#### Recorded data
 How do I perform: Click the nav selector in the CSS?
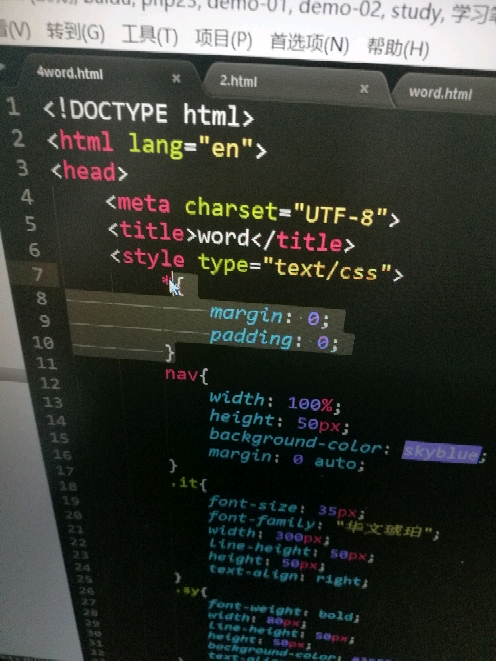(182, 373)
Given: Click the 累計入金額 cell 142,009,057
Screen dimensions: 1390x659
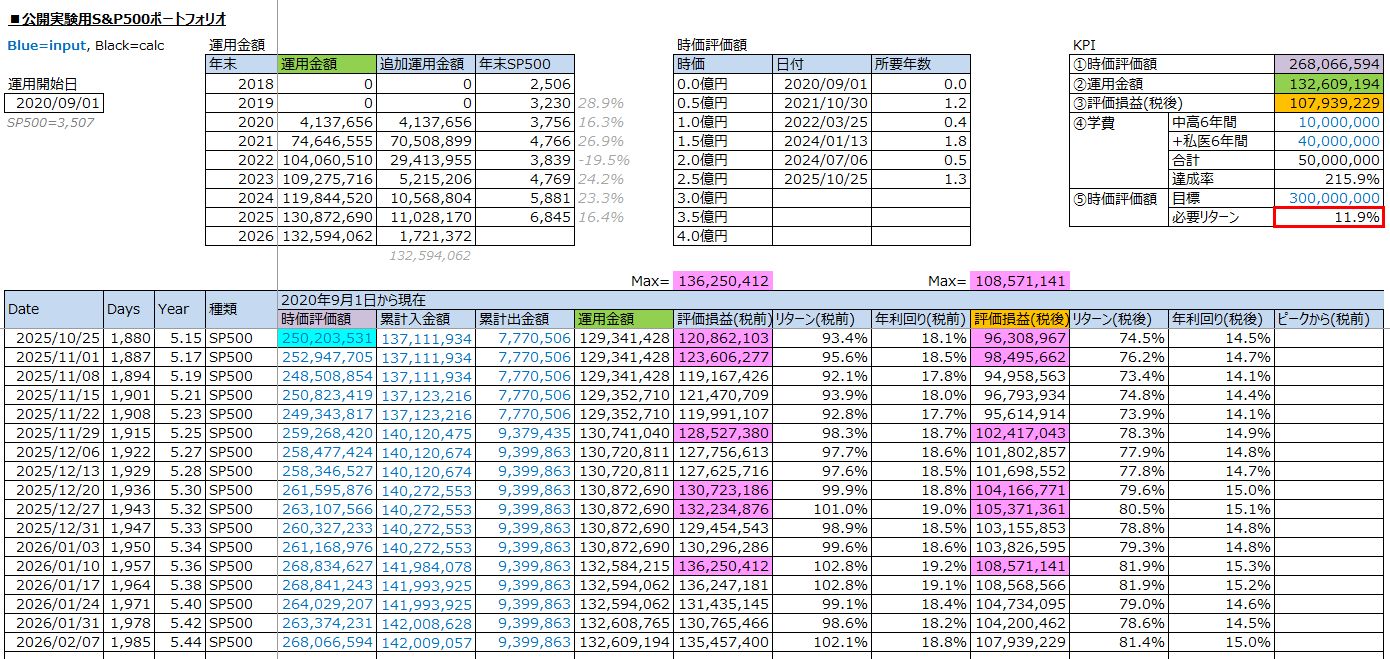Looking at the screenshot, I should point(426,642).
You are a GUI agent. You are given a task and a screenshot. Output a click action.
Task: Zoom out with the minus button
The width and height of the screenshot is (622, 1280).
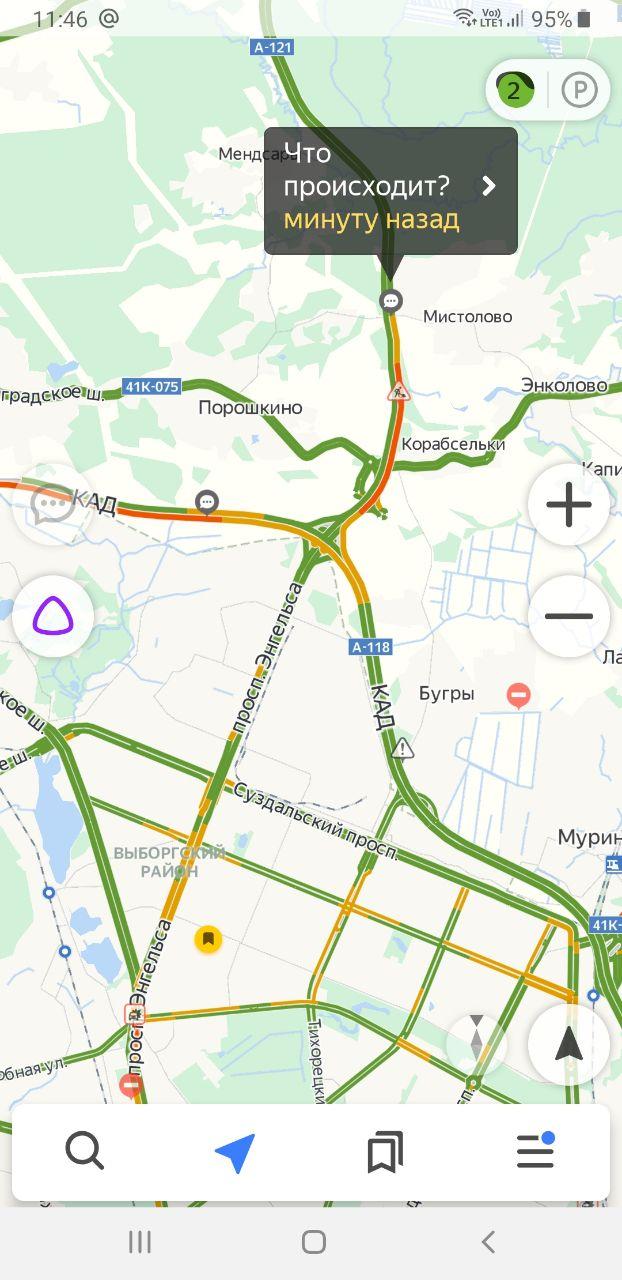(x=569, y=616)
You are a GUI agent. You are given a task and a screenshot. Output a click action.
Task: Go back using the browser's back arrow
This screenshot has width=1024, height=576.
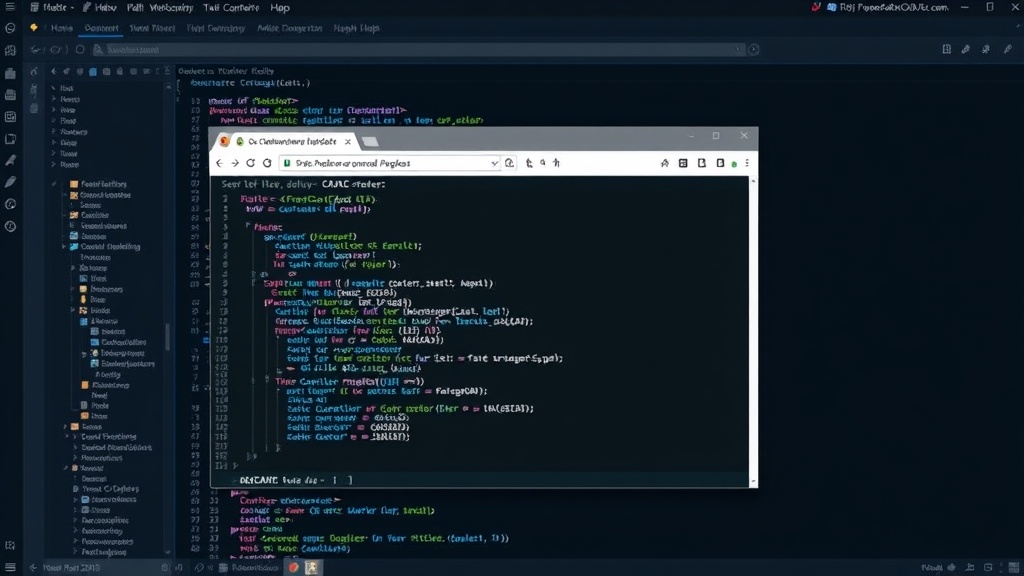(219, 163)
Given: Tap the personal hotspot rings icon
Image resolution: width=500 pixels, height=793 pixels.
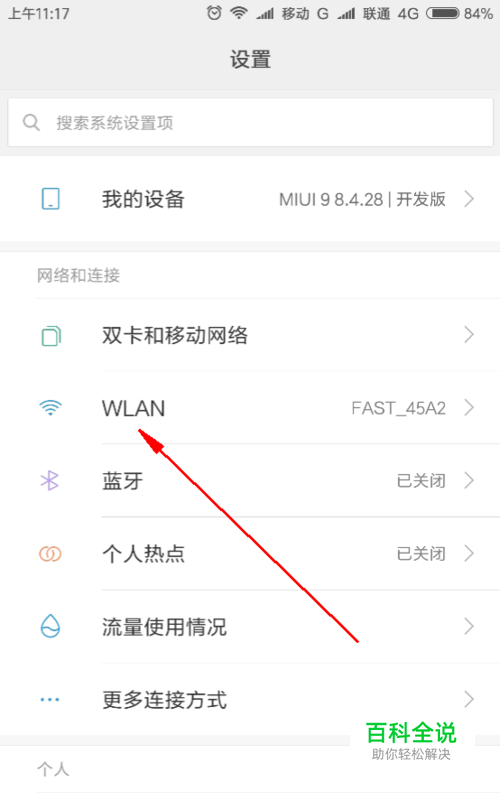Looking at the screenshot, I should (50, 554).
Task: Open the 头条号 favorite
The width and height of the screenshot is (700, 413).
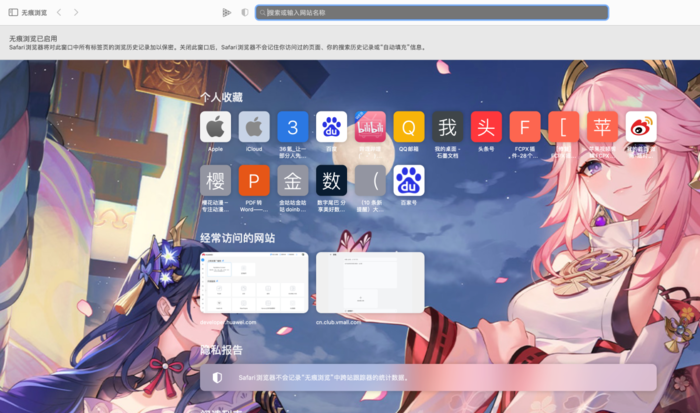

#### Task statement
Go through the entries and retype each one exactly, skipping any image.

#### Answer for the task
 How do I perform: Click the nav selector in the CSS?
(182, 373)
Given: Click the 累計入金額 cell 142,009,057
Screen dimensions: 1390x659
Looking at the screenshot, I should point(426,642).
You are a GUI agent. You are given a task and a screenshot. Output a click action.
Task: Zoom out with the minus button
The width and height of the screenshot is (622, 1280).
(x=569, y=616)
You are a GUI agent. You are given a task and a screenshot. Output a click action.
Task: Go back using the browser's back arrow
This screenshot has width=1024, height=576.
(219, 163)
Given: Tap the personal hotspot rings icon
Image resolution: width=500 pixels, height=793 pixels.
Looking at the screenshot, I should (50, 554).
Task: Open the 头条号 favorite
The width and height of the screenshot is (700, 413).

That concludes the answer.